Jean-Philippe Catinchi, Le Monde des Livres, 13 au 19 juillet 2012

La belle et le gourou. Soumission initiatique d’une belle quadra à un tartuffe qui joue les ascètes. Poète et romancière, la Bruxelloise Corinne Hoex attire l’attention sur sa voix singulière depuis 2001, depuis Le Grand Menu […] où, avec la lucidité sans faille de l’analyste, elle mettait en scène une enfant trop sage des Sixties, ignorée par une mère à l’indifférence glacée, tyrannisée par un père maniaque et abruti. Dans son dernier roman, Le Ravissement des femmes, elle abandonne ce thème des rapports familiaux pour décrire, non sans humour, les émois d’Elisabeth, quarante-cinq printemps, sans mari ni progéniture, collectionneuse de livres anciens et d’amants éphémères. Nous la suivons d’Arles à Perpignan, alors qu’elle se met à fréquenter Bathilde, Marie-Hélène, Adrienne, toutes toquées du Père Constantin, sophiste mitré au regard d’améthyste et à la voix de bronze, qui n’a pas son pareil pour attirer dans ses rets de (riches) esseulées avides d’illuminations. Un gourou donc, suivi de dociles ménades qui paient cher — et comptant — le privilège de se prendre pour Hildegarde de Bingen tout en suivant des stages de développement personnel aux intitulés prometteurs : La Cime et l’Abîme, L’Extase du Cœur et autres Sources Pérennes. Pourtant vaccinée par une mère anticléricale, Elisabeth ira jusqu’au bout de son « calvaire », jusqu’à une sorte de baptême, disons hétérodoxe. Le style, rapide et sec, bellement ponctué, souligne la cruauté de l’analyse et l’on suit Elisabeth au galop — mais sans grande surprise — dans sa soumission initiatique à l’ascète amateur d’hôtels de charme, de moelleux peignoirs et de soupers fins.

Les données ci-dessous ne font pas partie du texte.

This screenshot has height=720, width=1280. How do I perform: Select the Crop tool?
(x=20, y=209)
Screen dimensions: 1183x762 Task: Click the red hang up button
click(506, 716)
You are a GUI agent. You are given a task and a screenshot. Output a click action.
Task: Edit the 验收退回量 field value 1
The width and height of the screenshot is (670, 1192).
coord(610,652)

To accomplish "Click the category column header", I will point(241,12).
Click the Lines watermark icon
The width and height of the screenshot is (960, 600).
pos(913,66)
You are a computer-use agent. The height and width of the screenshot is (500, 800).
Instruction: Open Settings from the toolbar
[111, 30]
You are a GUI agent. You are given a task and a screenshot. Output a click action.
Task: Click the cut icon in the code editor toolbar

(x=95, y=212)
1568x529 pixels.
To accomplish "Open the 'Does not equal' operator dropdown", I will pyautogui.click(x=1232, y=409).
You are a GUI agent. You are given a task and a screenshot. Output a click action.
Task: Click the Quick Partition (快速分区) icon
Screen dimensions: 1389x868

Christopher GérardService Littéraire, juillet-août 2012, Quolibets, Éditions L’Âge d’Homme, février 2013 et Les Nobles Voyageurs, La Nouvelle Librairie, 2023

À qui perd gagne. La longue parenthèse entre L’Olivier (2001) et Grasset (2012) a permis à Corinne Hoex d’affirmer et d’aiguiser des qualités qui l’installent au premier rang des romancières de son pays. Elle fait merveille avec l’histoire de Constantin, éblouissant gourou au regard bleu, à l’égarante dimension mystique. Le fond de commerce — inépuisable — du beau ténébreux : les femmes accablées de solitude, disposant d’une confortable aisance financière. Sa voix profonde les caresse, son éloquence les hameçonne, sa chevelure romantique leur met le feu aux joues, ses yeux phosphorescents les troublent intensément. Ces dames se disputent la faveur de lui être agréable. Nouvelle venue, Elisabeth, 45 ans, sans entrave d’aucune sorte, est d’abord intriguée par le manège, avant de se sentir subtilement happée par le jeu du Père Constantin, tout de distance savamment calculée, de noli me tangere volontairement porteur des espoirs les plus déraisonnables. Il tutoie ses fidèles. Il leur accorde des entretiens particuliers qui enflamment les fantasmes des condamnées à l’attente. Il promène avec componction sa vanité si bien courtisée.
Constantin adopte avec Elisabeth ce vouvoiement qui instaure la distance en même temps qu’il suggère l’embrasure du désir. Il parvient à la persuader de l’accompagner dans une tournée de conférences, à charge pour elle de choisir et réserver les confortables points de chute d’un possible flirt théologique. À chaque fois qu’apparaîtra la note, Constantin, modestement, détournera les yeux. Entre toutes les femmes de Dieu, il voue un culte particulier à Sainte Carte Bleue.
Puis il s’invite à Ramatuelle, où Elisabeth possède une superbe propriété secondaire. Pour une lune de miel platonique ? Pour une descente vertigineuse dans l’hypnotisme de la frustration ? Pour une aléatoire danse avec le danger ?
Par cette parabole du ravissement féminin allant nus pieds sur le fil du rasoir, Corinne Hoex donne un roman de maturité, tendu à l’extrême, où l’attente rend la nuit plus obscure, où le moindre mirage d’espoir convoque un noir lumineux. La cavalcade du désir martèle les tempes l’Elisabeth. Tous ses sens espèrent une charge victorieuse emmenée par Grouchy, en même temps qu’ils redoutent l’apparition de Blücher.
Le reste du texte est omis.